Dataset entries:
- Opening Delimiter -

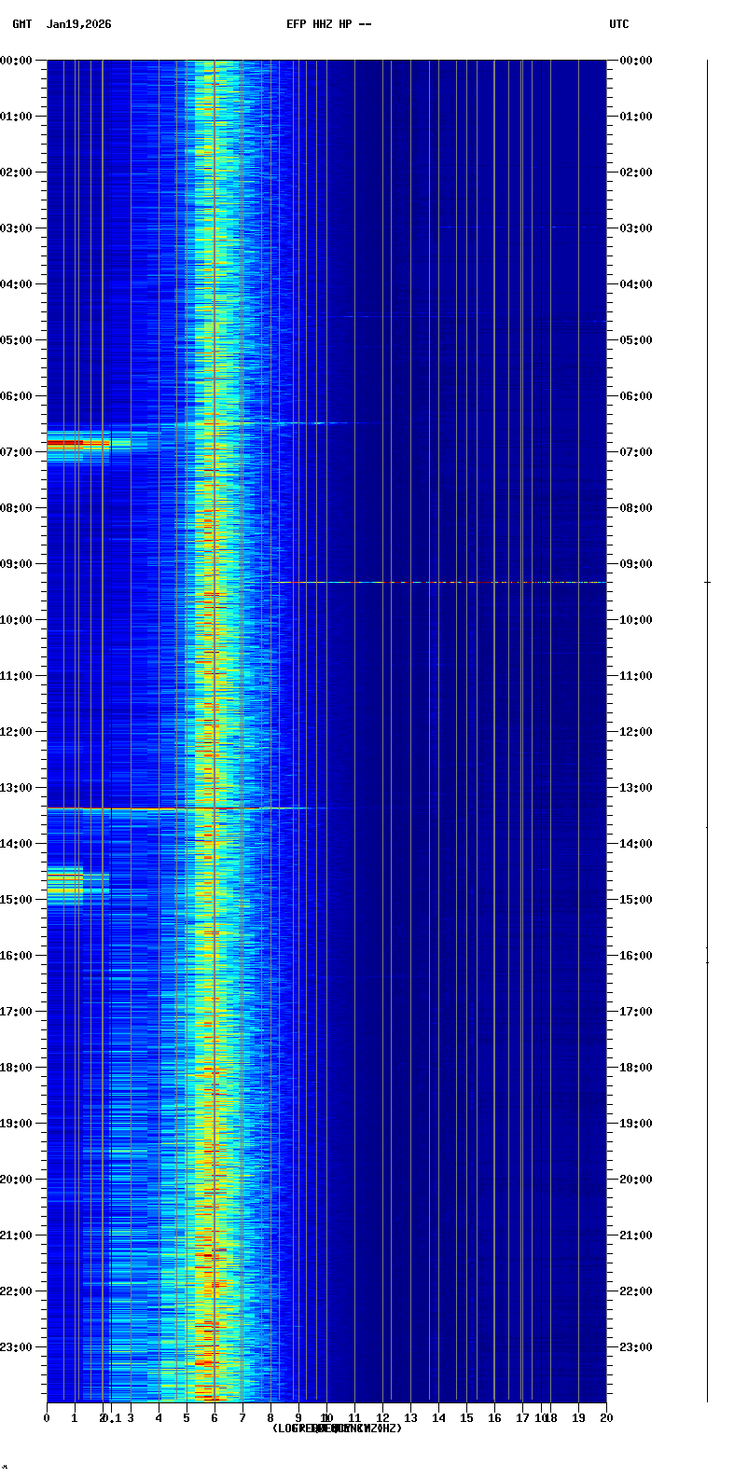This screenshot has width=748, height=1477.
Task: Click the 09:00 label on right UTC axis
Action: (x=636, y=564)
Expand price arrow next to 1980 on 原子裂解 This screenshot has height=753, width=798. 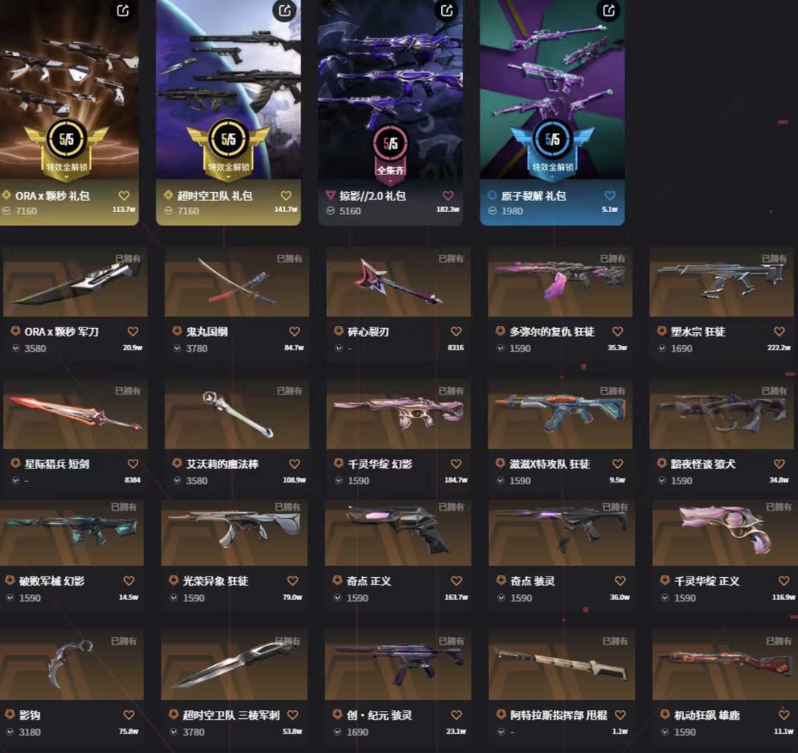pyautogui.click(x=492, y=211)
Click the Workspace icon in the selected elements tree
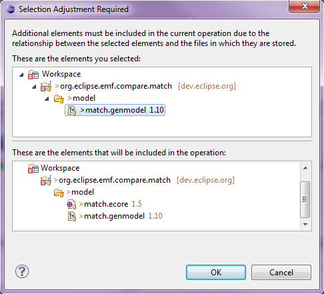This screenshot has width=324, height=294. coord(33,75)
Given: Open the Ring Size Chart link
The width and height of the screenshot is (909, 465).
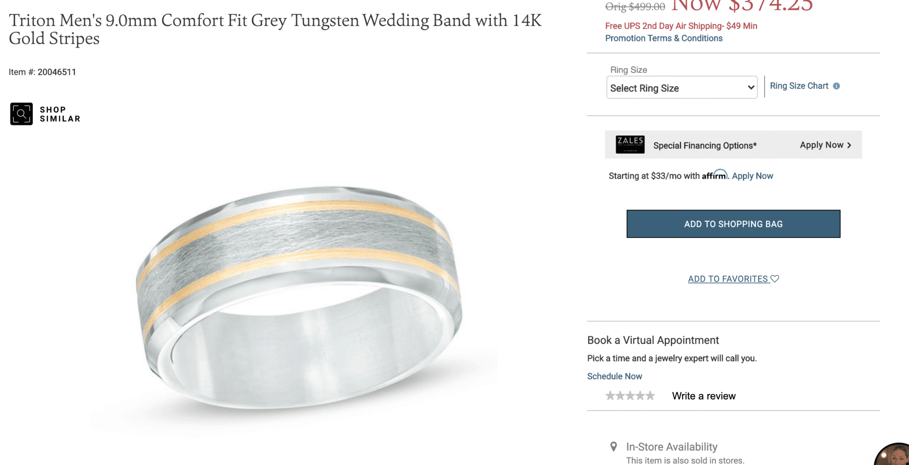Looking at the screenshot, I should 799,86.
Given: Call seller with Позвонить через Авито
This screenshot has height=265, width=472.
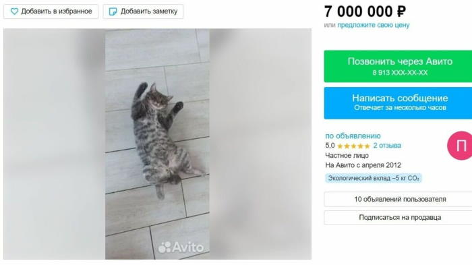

- Closing Delimiter -

* Brief *
Please reproduce, word for word, only the lines from the line that holds "Given: Open the Ring Size Chart link" through the final line of the entries above, omitting any pictures.

* Reply to the exercise *
Given: Open the Ring Size Chart link
The width and height of the screenshot is (909, 465).
Looking at the screenshot, I should 799,86.
Given: Call seller with Позвонить через Авито
This screenshot has height=265, width=472.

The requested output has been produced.